*EXTRACTED MATERIAL:*
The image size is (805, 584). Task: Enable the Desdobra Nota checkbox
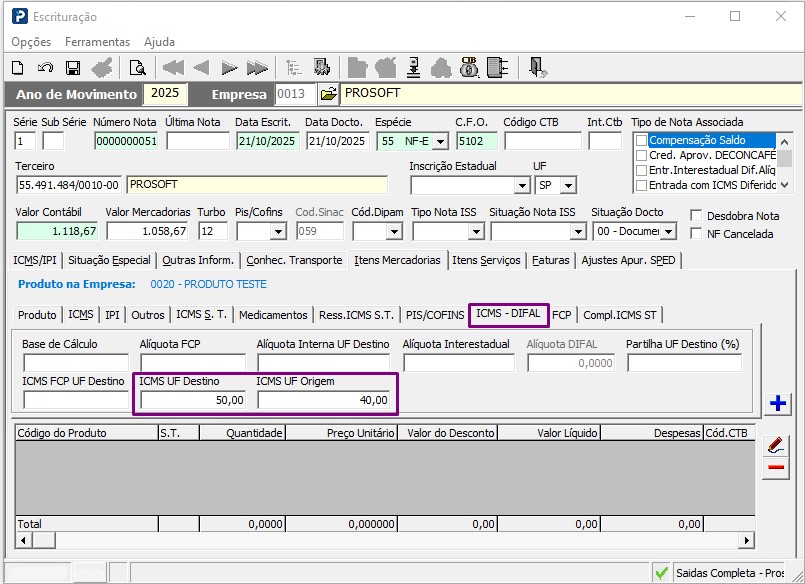[x=697, y=216]
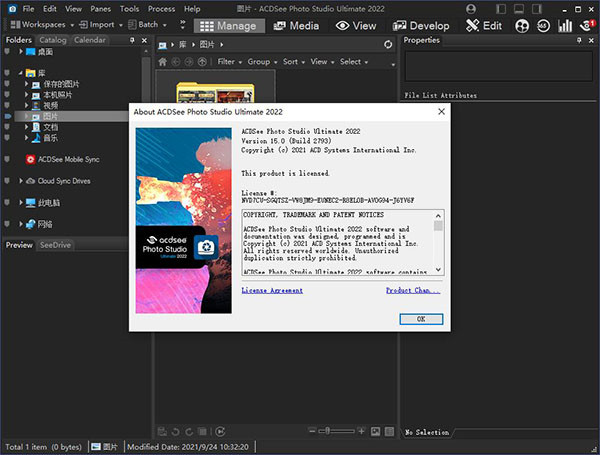Open the License Agreement link
The image size is (600, 455).
point(272,291)
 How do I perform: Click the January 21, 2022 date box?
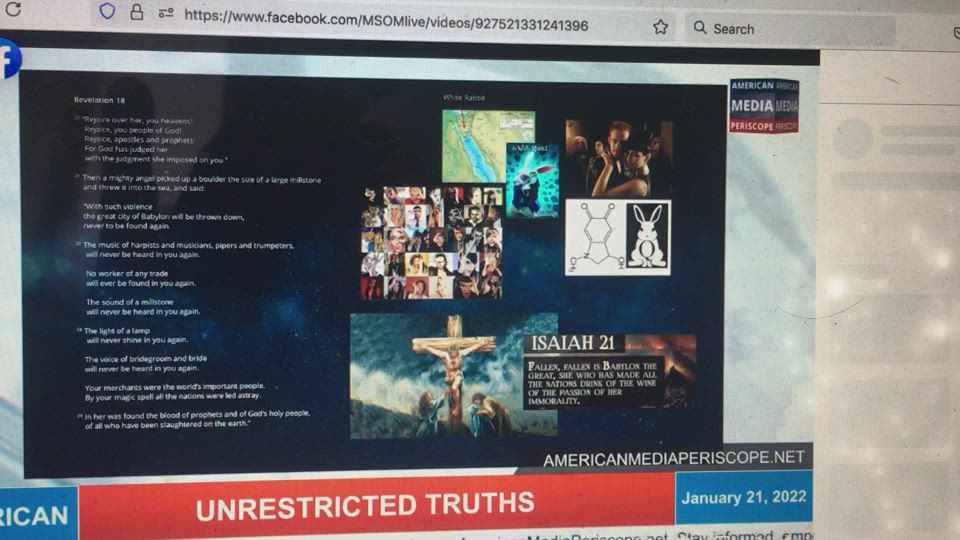[x=742, y=498]
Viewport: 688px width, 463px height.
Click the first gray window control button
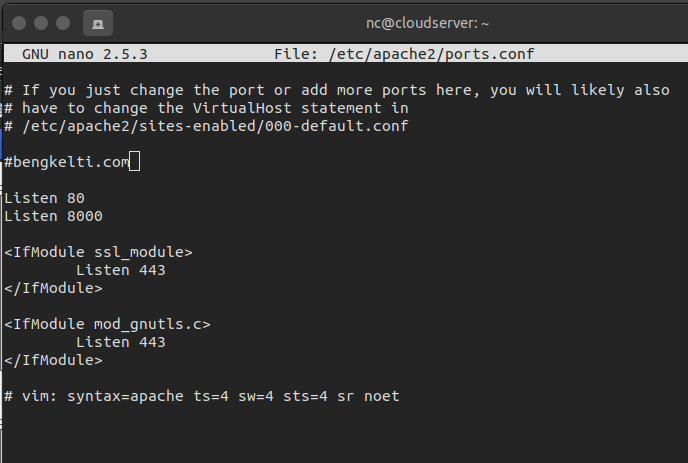click(19, 23)
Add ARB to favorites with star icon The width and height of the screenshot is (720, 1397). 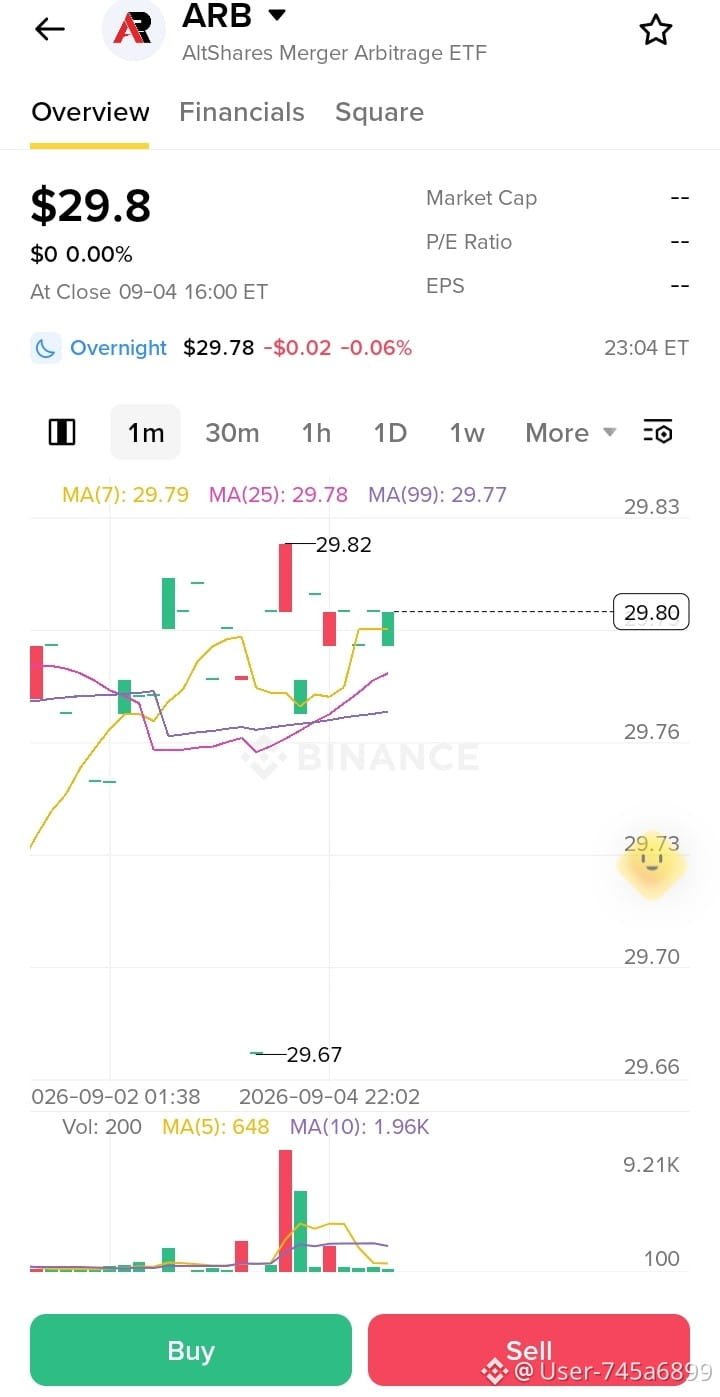click(656, 30)
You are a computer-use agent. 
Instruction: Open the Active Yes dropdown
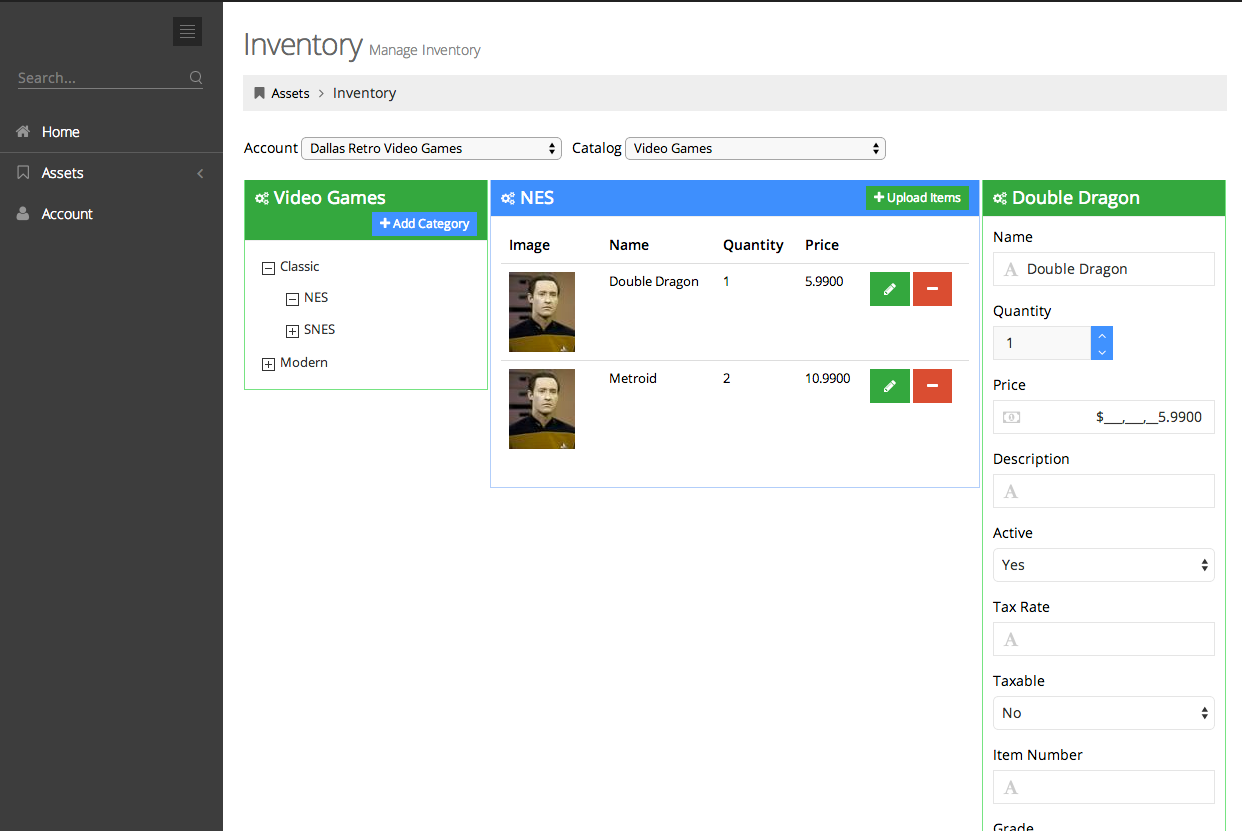(x=1103, y=565)
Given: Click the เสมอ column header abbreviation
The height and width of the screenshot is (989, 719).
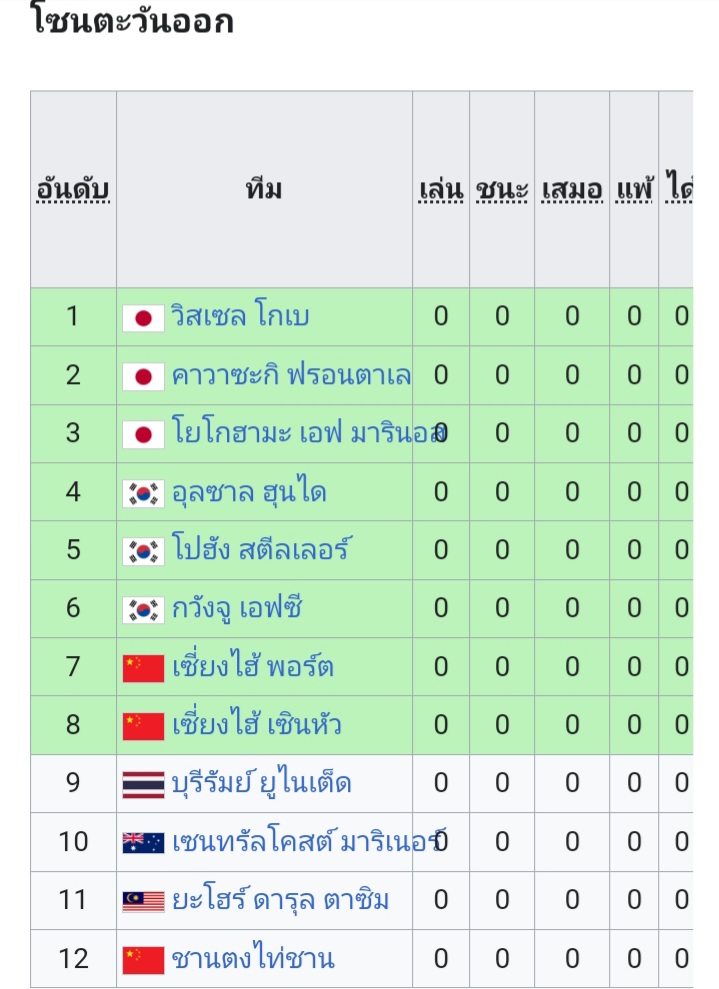Looking at the screenshot, I should (572, 189).
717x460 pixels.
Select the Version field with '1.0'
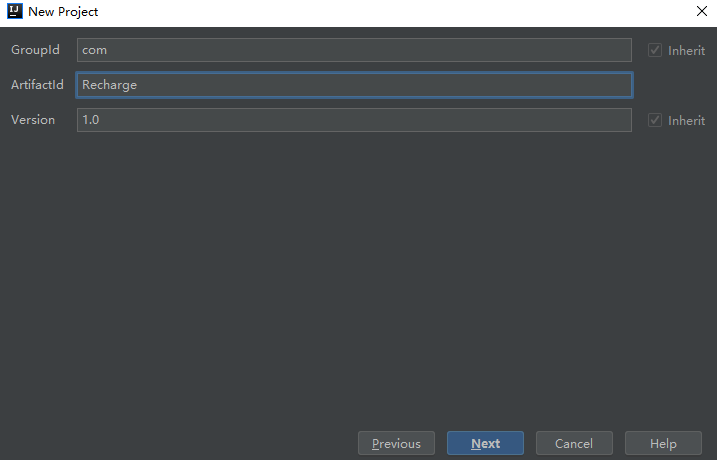[354, 120]
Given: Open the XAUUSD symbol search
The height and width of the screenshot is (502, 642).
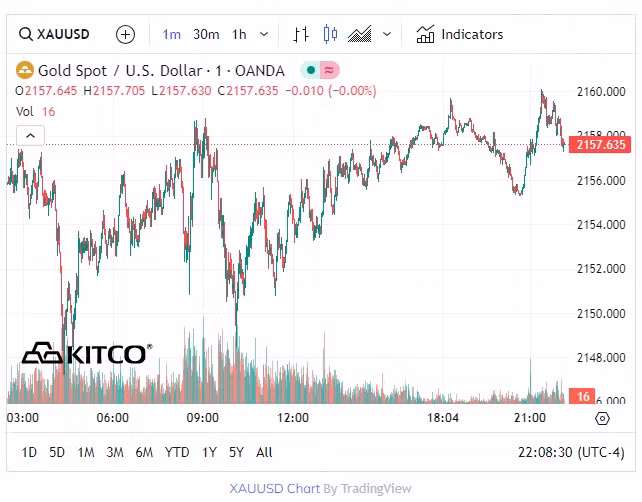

*YOUR INSTRUCTIONS:*
Pictures stay out; reproduce exactly the lines from the one containing "Given: Click the" through the last line of the listing, both included.

*SOLUTION TO THE EXERCISE:*
Given: Click the เสมอ column header abbreviation
The height and width of the screenshot is (989, 719).
Looking at the screenshot, I should (572, 189).
717x460 pixels.
Select the Version field with '1.0'
[354, 120]
Given: Open the XAUUSD symbol search
The height and width of the screenshot is (502, 642).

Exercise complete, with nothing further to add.